Once the hero
crosses the threshold into the special world, the first stop is ‘tests, allies
and enemies.’ This shows up in every story.
The hero is
tested in multiple ways and her response reveals who she is. Does she fight,
retreat, lash out, kick, scream, curl up or roll over? Tests can take many
forms. Generally, the tests are not quite as literal as the medical tests I’ve
been encountering. Appears the universe is making this metaphor very simple for
me.
Good stories are
messy. They are the opposite of ideal life. Good stories are filled with
tension and conflict. If it’s too easy, there’s no story. No stakes.
Every good story
has enemies, those characters we love to hate. So far, in my story, I identify
two: the cancer and the capacity of my mind to lead me down dark paths. An old
friend who went on this journey 10 years ago suggested a tool she found
helpful: denial. Right now, for me, ‘diversion’ may be a better word. When the
unknown and beyond-my-control causes shadow thinking, I’m working on transporting my
thoughts elsewhere.
Every story
worth telling has allies. In my journey, numerous allies rose to the surface
immediately. There’s my oncologist who told me in our first meeting: “This will
change you, but it is not a bad thing. It’s a good thing.” I still don’t know
if she was talking about the character transformation or the cancer, but
somehow it doesn’t matter. My husband told me later he thought her words would
anger me. Instead, I was inspired.
And my surgeon
is a clear ally. So is the medical intern I met during our first meeting when I
reacted in shock to the surgery recommendation.
“You need to
write about this,” the intern said.
“Yeah, I could,
but no one wants to read this story,” I said.
“Oh, there’s an
audience,” she said, nodding. “You’ll find your audience.”
Other allies
rose quickly in the days following my diagnoses. Well-wishers with “thinking of
you” e-mails, notes, calls, flowers, food and tokens. Some are family and
friends; some are simply emotionally-centered people who’ve fallen from the sky
and will likely be friends for life. This includes my neighbors in the medical
field who are not only providing me with tons of medical information, but have offered
to got to bat for me for anything insurance-related, including tutoring me on
the fine-print of my policy.
And there are
others who have touched me.
My teen daughter
who said, “Sorry for being mean to you, Mom.”
“When?” I asked.
“For from forever.”
My son who calls
repeatedly, made me lunch, sent me a ‘thinking of you’ e-mail along with an mp3
files of the Cowsills’ song I’d forgotten I’d played for him as a kid. “Give me
a head with hair, long beautiful hair…”
And his father,
my ex-husband who immediately picked up the phone and called to say he was
thinking of me and offered his support and prayers even though he doesn’t pray.

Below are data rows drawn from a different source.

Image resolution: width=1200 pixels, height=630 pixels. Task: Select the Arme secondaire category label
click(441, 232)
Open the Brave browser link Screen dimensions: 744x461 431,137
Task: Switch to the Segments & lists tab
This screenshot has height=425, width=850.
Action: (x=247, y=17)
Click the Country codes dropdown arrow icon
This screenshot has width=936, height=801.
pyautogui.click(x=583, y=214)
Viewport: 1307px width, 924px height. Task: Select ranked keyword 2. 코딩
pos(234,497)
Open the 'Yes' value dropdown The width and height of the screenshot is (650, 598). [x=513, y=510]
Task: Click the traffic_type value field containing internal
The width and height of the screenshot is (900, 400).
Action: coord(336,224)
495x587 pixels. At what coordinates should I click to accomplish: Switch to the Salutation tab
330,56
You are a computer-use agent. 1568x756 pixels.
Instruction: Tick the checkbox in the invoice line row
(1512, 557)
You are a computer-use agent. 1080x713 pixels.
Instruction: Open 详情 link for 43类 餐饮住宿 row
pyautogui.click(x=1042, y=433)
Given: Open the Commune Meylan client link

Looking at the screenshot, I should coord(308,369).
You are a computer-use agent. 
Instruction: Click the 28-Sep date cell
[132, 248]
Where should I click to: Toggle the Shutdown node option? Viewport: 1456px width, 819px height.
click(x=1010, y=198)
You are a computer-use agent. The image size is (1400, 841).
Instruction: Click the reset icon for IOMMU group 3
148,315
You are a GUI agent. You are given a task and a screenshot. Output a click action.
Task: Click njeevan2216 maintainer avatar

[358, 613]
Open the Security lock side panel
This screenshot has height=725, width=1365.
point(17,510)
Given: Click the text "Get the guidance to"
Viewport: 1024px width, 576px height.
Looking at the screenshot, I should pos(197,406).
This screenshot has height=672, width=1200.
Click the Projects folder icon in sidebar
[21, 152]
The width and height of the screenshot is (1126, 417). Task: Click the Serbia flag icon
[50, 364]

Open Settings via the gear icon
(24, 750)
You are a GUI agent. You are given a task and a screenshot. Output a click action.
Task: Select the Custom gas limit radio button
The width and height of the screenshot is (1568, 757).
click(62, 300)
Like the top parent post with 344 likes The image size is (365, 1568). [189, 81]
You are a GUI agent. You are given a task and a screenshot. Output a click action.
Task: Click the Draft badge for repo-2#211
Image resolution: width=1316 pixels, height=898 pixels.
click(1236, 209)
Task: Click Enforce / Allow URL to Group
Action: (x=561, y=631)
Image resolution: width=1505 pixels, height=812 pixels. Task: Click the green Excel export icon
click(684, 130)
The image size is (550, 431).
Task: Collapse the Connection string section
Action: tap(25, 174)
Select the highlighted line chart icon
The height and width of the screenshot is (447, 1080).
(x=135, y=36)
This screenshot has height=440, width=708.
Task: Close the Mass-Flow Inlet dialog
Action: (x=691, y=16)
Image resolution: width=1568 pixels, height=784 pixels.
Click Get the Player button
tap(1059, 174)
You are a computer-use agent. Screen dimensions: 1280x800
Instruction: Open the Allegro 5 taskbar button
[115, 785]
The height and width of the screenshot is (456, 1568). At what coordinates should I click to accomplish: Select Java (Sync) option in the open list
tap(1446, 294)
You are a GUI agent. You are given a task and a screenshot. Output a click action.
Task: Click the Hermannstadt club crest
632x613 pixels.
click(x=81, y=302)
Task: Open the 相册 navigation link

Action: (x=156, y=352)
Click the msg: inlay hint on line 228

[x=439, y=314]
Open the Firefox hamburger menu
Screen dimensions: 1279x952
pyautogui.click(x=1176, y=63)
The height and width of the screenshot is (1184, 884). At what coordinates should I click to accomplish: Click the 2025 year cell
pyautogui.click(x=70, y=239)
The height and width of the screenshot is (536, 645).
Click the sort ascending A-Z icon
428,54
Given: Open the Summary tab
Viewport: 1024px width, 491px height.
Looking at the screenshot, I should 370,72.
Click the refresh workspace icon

He went on to tell me the wonderful attributes he sees in our son, which all
came from me, along with other kind and loving words he’s never shared.
That was a gift.
And a reminder of a truth I’ve always known but not necessarily written. That I
will always love everyone I have ever loved.
And then
there’s my husband Ron who, just this morning left a coffee mug with a bouquet
of fresh azaleas and mint on my desk. The mug says “I (heart) my wife.” He and my daughter found the second-time
around mug at Good Will. It couldn’t be more perfect.
Still, it's bittersweet: why would anyone give that away?
I hate that this is non-fiction and the hero is you, but I love that you're writing and sharing this story with us. You made me weepy today, with all the love and sharing, and the "i heart my wife" mug full of flowers. Your writing is stronger than ever. We'd be hard-pressed to shred this in a workshop.
ReplyDeleteWishing you more strength, more love, and weaker enemies in this battle, Gail.
Corinne
So powerful to read an account of major surgery that focuses not on the procedures but on the deep human responses of the key people in this emotional ecosystem. Keep it authentic, Gail.